View(sw_films) PA 12: Exploring the Star Wars Universe
This task is complex. It requires many different types of abilities. Everyone will be good at some of these abilities but nobody will be good at all of them. In order to solve this puzzle, you will need to use the skills of each member of your group.
Groupwork Protocols
During the Practice Activity, you and your partner will alternate between two roles—Computer and Coder.
When you are the Computer, you will type into the Quarto document in RStudio. However, you do not type your own ideas. Instead, you type what the Coder tells you to type. You are permitted to ask the Coder clarifying questions, and, if both of you have a question, you are permitted to ask the professor. You are expected to run the code provided by the Coder and, if necessary, to work with the Coder to debug the code. Once the code runs, you are expected to collaborate with the Coder to write code comments that describe the actions taken by your code.
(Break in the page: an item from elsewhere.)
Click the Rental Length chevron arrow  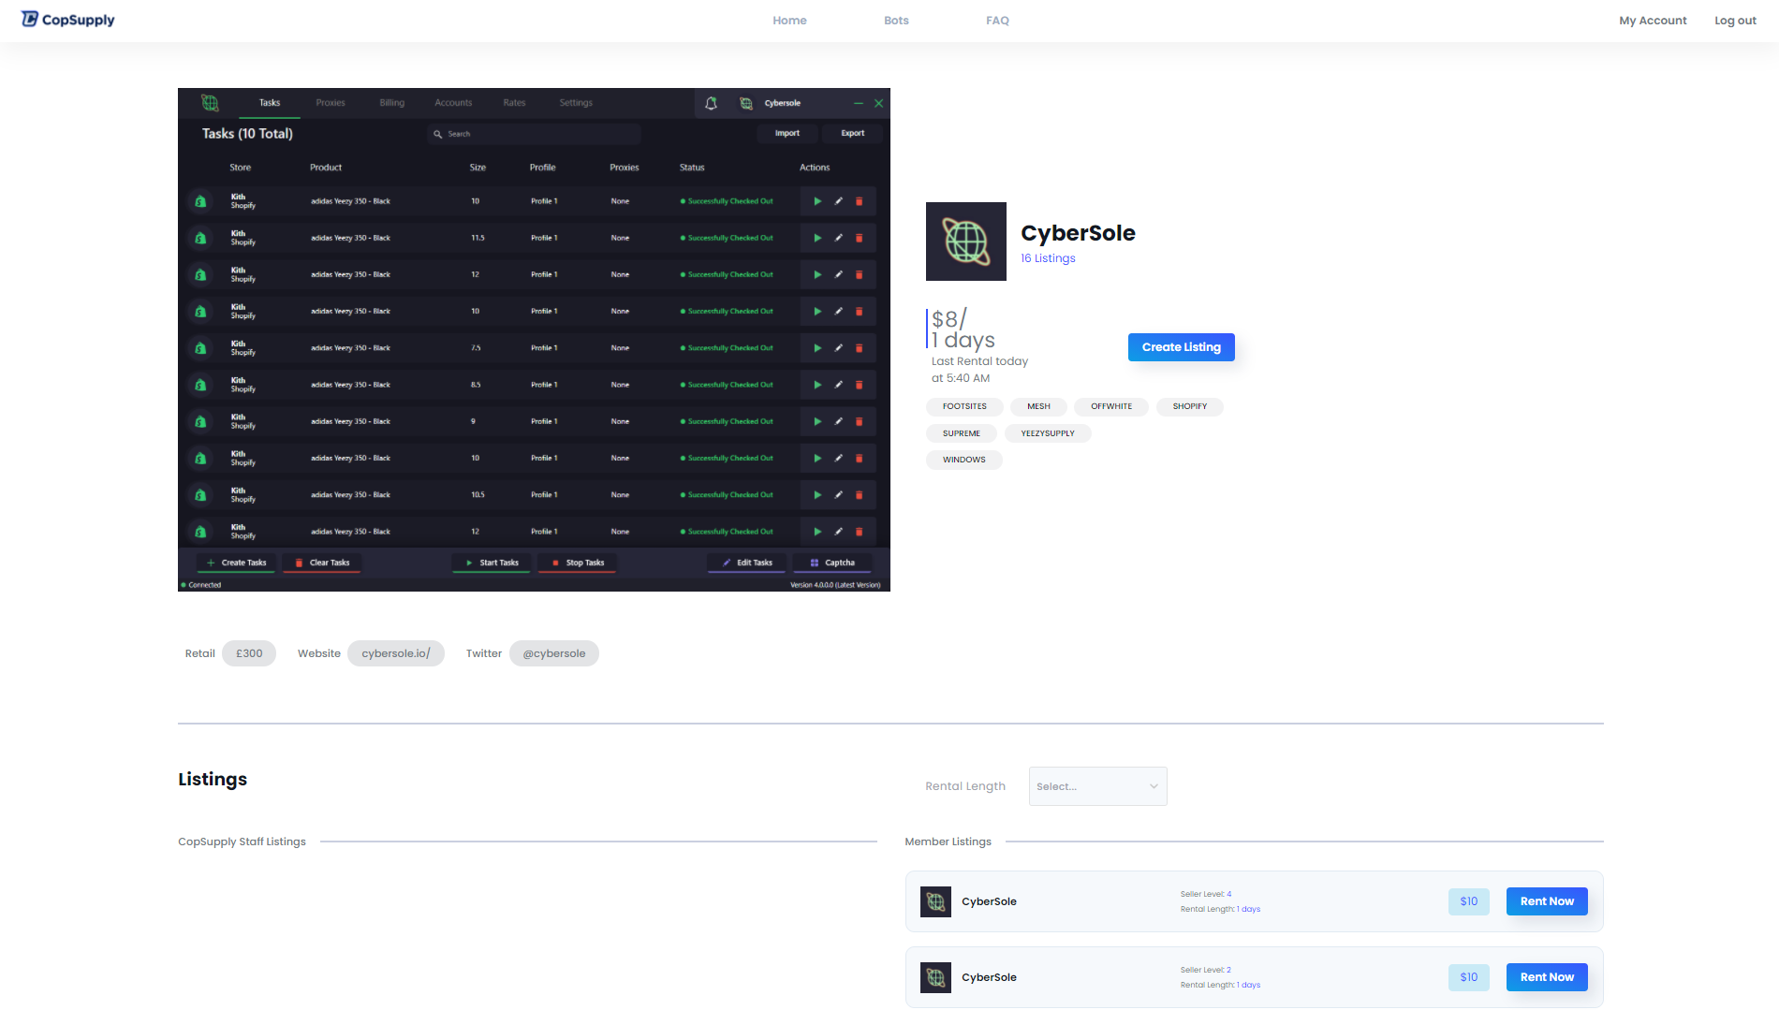coord(1154,786)
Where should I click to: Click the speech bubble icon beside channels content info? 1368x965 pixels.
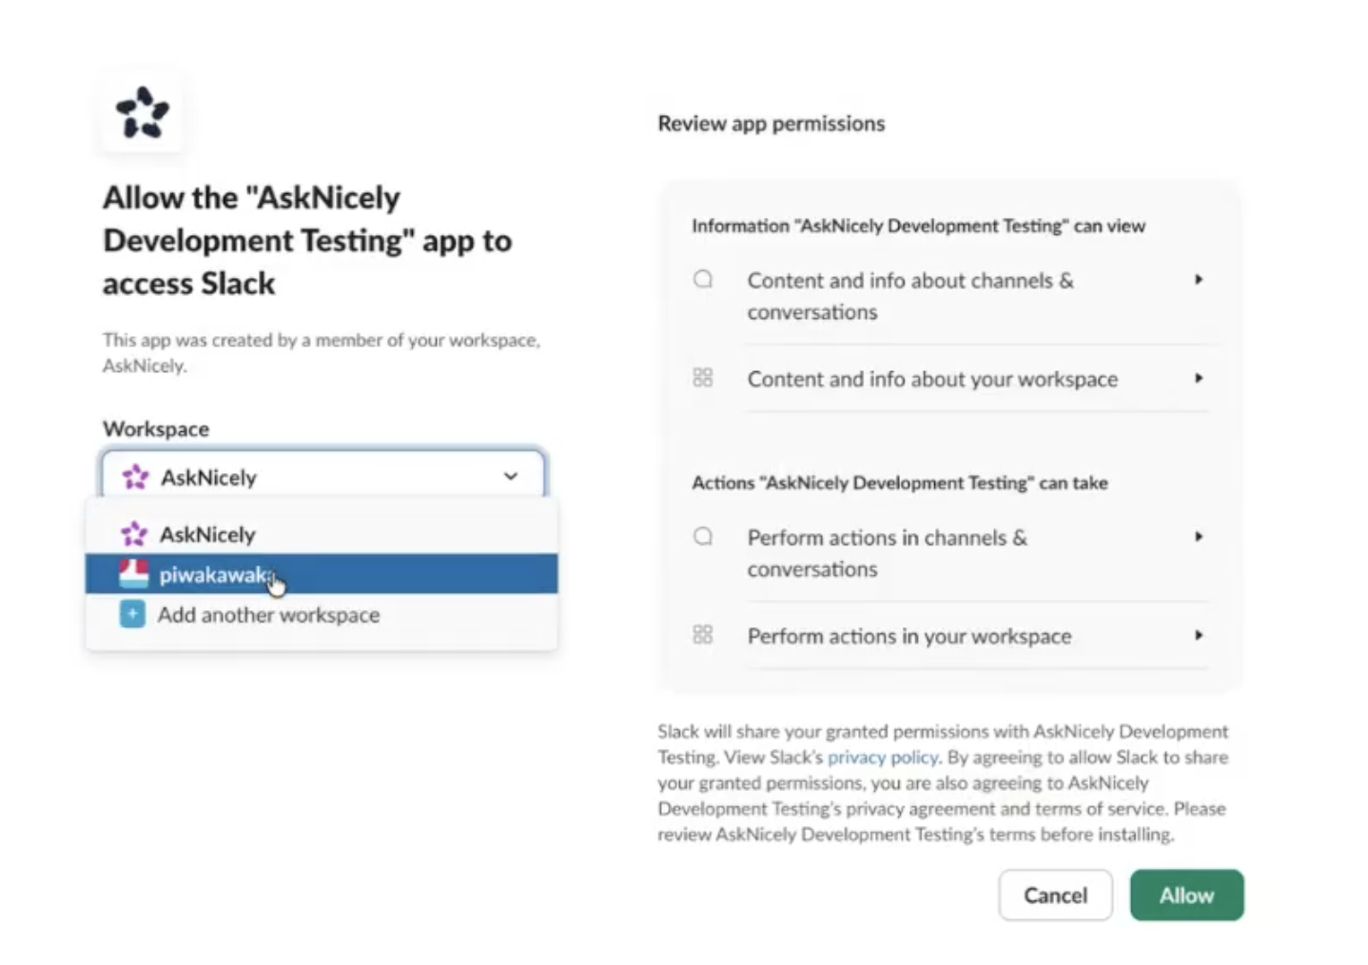click(703, 280)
When you are the Coder, you are responsible for reading the instructions / prompts and directing the Computer what to type in the Quarto document. You are responsible for managing the resources your group has available to you (e.g., cheatsheet, textbook). If necessary, you should work with the Computer to debug the code you specified. Once the code runs, you are expected to collaborate with the Computer to write code comments that describe the actions taken by your code.
Here are more details of the Pair Programming Protocols
The person who who is going the farthest from CSUMB this summer starts as the Computer (typing and listening to instructions from the Coder)!
Group Norms
Remember, your group is expected to adhere to the following norms:
- Be curious. Don’t correct.
- Be open minded.
- Ask questions rather than contribute.
- Respect each other.
- Allow each teammate to contribute to the activity through their role.
- Do not divide the work.
- No cross talk with other groups.
- Communicate with each other!
Goals for the Activity
- Apply methods of to use lists and iteration (using
purrr) to extract data from various non-tabular data sets.
- Create new data sets through the cleaning, organization, and joining of data from various sources
- Create visualizations to explore the data
- May the force be with you!
THROUGHOUT THE Activity be sure to follow the Style Guide by doing the following:
- load the appropriate packages at the beginning of the Quarto document
- use proper spacing
- add labels to all code chunks
- comment at least once in each code chunk to describe why you made your coding decisions
- add appropriate labels to all graphic axes
Setting up your Project
Your project should have the following components:
- completed pa-12-star-wars-activity.qmd
- rendered file as
.html
The original Computer should submit the zip file for the canvas quiz. The original Coder can just submit the rendered html file.
Computer - Be sure to share the final .qmd, .png, and .html file with the original Coder.
Review: Extracting Information from Different Data Sets
Here is information about the fist 7 Star Wars films:
We are going to explore the data contained in several lists similar to this one (and the previously explored sw_people), combining skills from all of our previous R code learning experiences.
How do the following two codes compare?
sw_films[[4]][["title"]]
sw_films |> pluck(4,"title")Suppose we want to pull out just the titles as a character vector, select the correct code (comment out the rest) to perform this action. You may want to run each line of code one at a time (remember Ctrl + Enter for Windows with your cursor on that line of code).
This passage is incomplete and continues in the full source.